Seven (David Fincher, 1995) abre con un asesino en serie que organiza sus crímenes en torno a los siete pecados capitales. El primer detective, Somerset (Morgan Freeman), es metódico, culto, a pocos días de la jubilación. El segundo, Mills (Brad Pitt), es iracundo, nuevo en la ciudad, casado con una mujer a la que ama más de lo que la entiende. Persiguen a un hombre que se hace llamar John Doe.
Doe deja pistas. Cada escena del crimen pretende enseñar. El séptimo pecado que comete, contra Mills, es la ira.
El versículo en la pared
El quinto asesinato es la soberbia. La víctima es una modelo cuyo rostro ha sido desfigurado. Le han dado a elegir — pedir ayuda (y vivir desfigurada) o morir pronto. Junto al cuerpo, el asesino ha dejado una sola línea:
"Antes del quebrantamiento es la soberbia; y antes de la caída la altivez de espíritu."
El versículo es célebre porque es más corto que sus descendientes. El mundo anglófono lo ha condensado en pride goes before a fall, donde faltan dos de los tres sustantivos del versículo. El hebreo original despliega la arquitectura con más cuidado: soberbia, quebrantamiento, altivez, caída. Dos pares. Dos colapsos. El primero es interno — el quebrantamiento llega antes, antes de que cualquier caída externa sea visible.
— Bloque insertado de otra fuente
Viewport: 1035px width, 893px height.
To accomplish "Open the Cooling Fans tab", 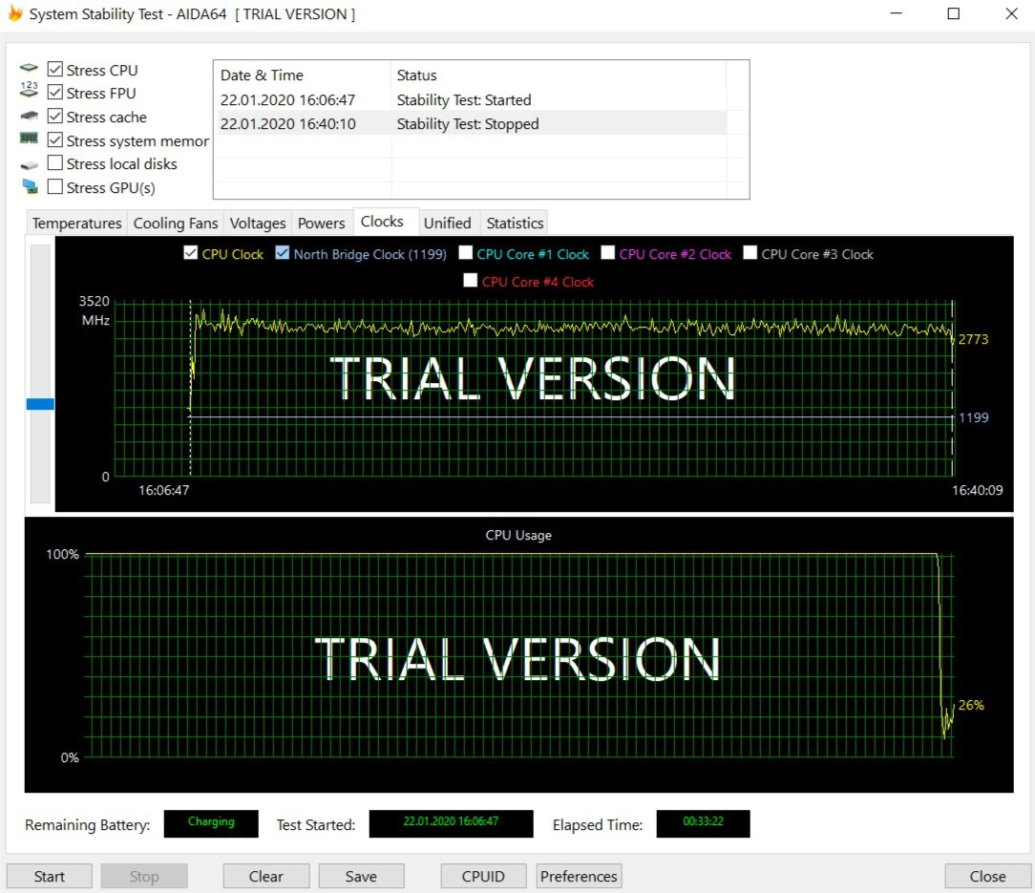I will click(x=176, y=223).
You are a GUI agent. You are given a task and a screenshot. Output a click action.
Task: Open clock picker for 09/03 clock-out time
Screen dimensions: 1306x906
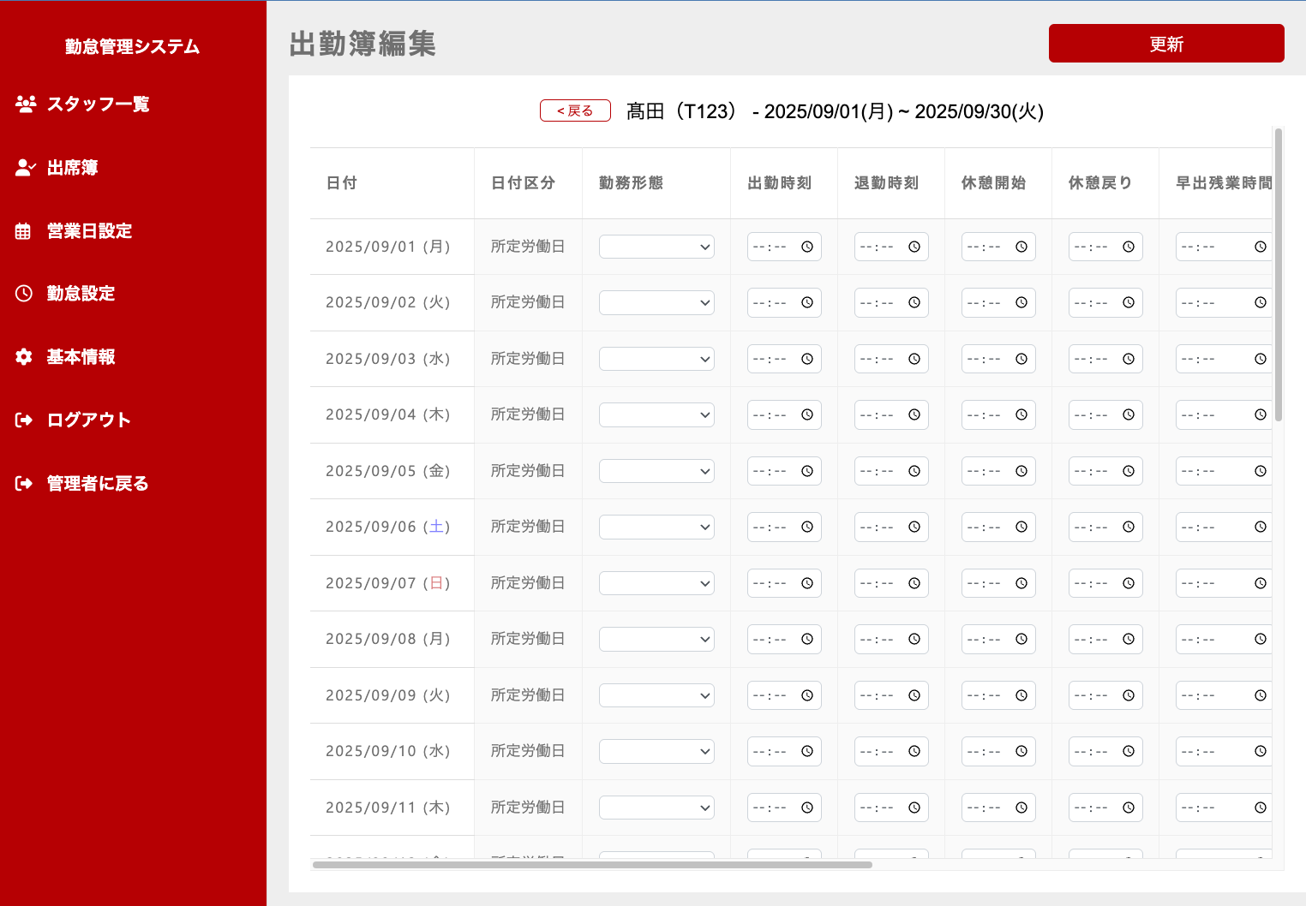(x=914, y=359)
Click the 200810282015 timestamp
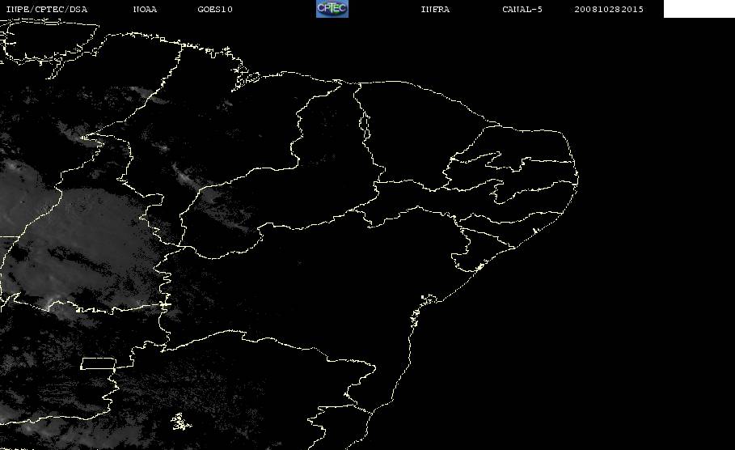This screenshot has height=450, width=735. (608, 9)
Es la teología de la película. Los pecados capitales no golpean desde fuera. Ya han destruido algo dentro de la persona antes de que el mundo lo alcance.
Lo que el asesino no puede citar
El giro de la película es que Doe no es el único personaje regido por un versículo. Los detectives también lo son. Al final, Mills es arrastrado a cometer el séptimo pecado — la ira. Doe lo ha manipulado asesinando a su mujer y revelándoselo en una carretera desierta, en la confrontación final.
Doe se asigna a sí mismo el pecado de la envidia — intenté vivir su vida, y no pude. Pero el pecado que Mills comete es la ira, y el versículo que le corresponde es más antiguo que los Proverbios:
"Y él le dijo: ¿Qué has hecho? La voz de la sangre de tu hermano clama a mí desde la tierra."
Mills se está convirtiendo en Caín. La película no nombra el versículo. No le hace falta. La estructura está allí desde el segundo capítulo de la Biblia — que la voz de la sangre del hermano que clama desde la tierra es más fuerte que cualquier pecado escrito en una pared.
Los cuarenta segundos
Copie el versículo a mano — solo la media frase: Antes del quebrantamiento es la soberbia. Cuarenta segundos. En ese tiempo siente lo que la película sabe. Que lo que destruye a una persona rara vez es lo que esa persona piensa que lo hará. Que el pecado capital más a menudo ausente de la lista es el pecado de intentar enseñar a los demás los suyos.
El asesino está muerto. El detective está esposado. Los versículos en las paredes han sobrevivido a ambos.